Batteries, Vol. 7, Pages 57: Life Cycle Modelling of Extraction and Digesting of Battery Minerals—A Parametric Approach
Batteries doi: 10. 3390/batteries7030057
Authors: Nelson Bunyui Manjong Lorenzo Usai Odne Stokke Burheim Anders Hammer Strømman
Sustainable battery power production with low environment footprints requires an organized assessment of the entire value chain, from organic material extraction and processing to battery production and recycling. In order to explore plus understand the variations noticed in the reported foot prints of raw battery components, it is vital in order to re-assess the footprints associated with these material value stores. Identifying the causes associated with these variations by merging engineering and environmental program analysis expands our understanding of the footprints of these battery materials. This article disaggregates the value chains of six uncooked battery materials (aluminum, copper, graphite, lithium carbonate, manganese, and nickel) and identifies the sources of variabilities (levers) for each process along each value chain.
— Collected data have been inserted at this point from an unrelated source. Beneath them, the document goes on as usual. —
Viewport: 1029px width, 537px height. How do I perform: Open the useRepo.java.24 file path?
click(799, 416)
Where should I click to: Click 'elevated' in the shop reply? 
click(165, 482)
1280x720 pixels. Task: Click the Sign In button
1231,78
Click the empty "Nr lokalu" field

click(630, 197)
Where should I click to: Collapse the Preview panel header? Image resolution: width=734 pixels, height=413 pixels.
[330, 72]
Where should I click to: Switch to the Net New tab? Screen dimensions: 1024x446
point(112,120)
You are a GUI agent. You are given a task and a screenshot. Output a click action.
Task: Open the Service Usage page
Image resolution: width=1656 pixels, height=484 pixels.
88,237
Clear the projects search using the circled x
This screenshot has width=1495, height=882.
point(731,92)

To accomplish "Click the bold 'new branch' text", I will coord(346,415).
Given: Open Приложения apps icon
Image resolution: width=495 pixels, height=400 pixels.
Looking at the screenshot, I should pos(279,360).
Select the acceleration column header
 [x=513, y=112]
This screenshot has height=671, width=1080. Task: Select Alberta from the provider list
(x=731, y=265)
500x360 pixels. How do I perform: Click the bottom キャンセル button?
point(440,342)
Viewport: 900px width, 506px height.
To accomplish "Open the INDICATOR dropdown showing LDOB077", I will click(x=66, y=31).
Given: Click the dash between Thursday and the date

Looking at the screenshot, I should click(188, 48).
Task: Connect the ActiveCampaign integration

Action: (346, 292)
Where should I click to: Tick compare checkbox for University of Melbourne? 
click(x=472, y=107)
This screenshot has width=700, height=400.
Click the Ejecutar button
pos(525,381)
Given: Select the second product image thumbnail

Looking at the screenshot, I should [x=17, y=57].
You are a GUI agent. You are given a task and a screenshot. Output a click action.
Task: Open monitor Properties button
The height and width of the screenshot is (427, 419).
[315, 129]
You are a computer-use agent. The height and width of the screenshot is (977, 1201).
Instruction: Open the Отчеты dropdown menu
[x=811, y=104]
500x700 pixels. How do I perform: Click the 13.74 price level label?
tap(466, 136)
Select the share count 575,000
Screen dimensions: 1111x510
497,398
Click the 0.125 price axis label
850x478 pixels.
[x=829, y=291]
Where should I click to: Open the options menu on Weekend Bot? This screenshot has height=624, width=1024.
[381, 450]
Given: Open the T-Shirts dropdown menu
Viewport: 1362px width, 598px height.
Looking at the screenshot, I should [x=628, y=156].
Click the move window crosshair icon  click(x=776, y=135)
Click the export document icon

All of us developed a parametric attributional process-based life cycle model to explore the result of these levers on the particular greenhouse gas (GHG) exhausts of the value chains, indicated in kg of CO2e. The parametric life cycle inventory model is used to conduct distinct living cycle assessments (LCA) for each material value string by varying the determined levers within defined architectural ranges. 570 distinct LCAs are conducted for that light weight aluminum value chain, 450 pertaining to copper, 170 for graphite, 39 for lithium carbonate via spodumene, 20 for lithium carbonate via brine, 260 for manganese, and 440 for nickel. Three-dimensional representations of these outcomes for each value string in kg of CO2e are presented as contour plots with gradient outlines illustrating the intensity associated with lever combinations on the particular GHG emissions. The outcomes associated with this study convey multidimensional insights into how modifications in our lever settings of worth chains yield variations in the overall GHG emissions of the raw materials. Parameterization associated with these value chains forms a flexible and high-resolution backbone, leading towards the more reliable life routine assessment of lithium-ion batteries (LIB).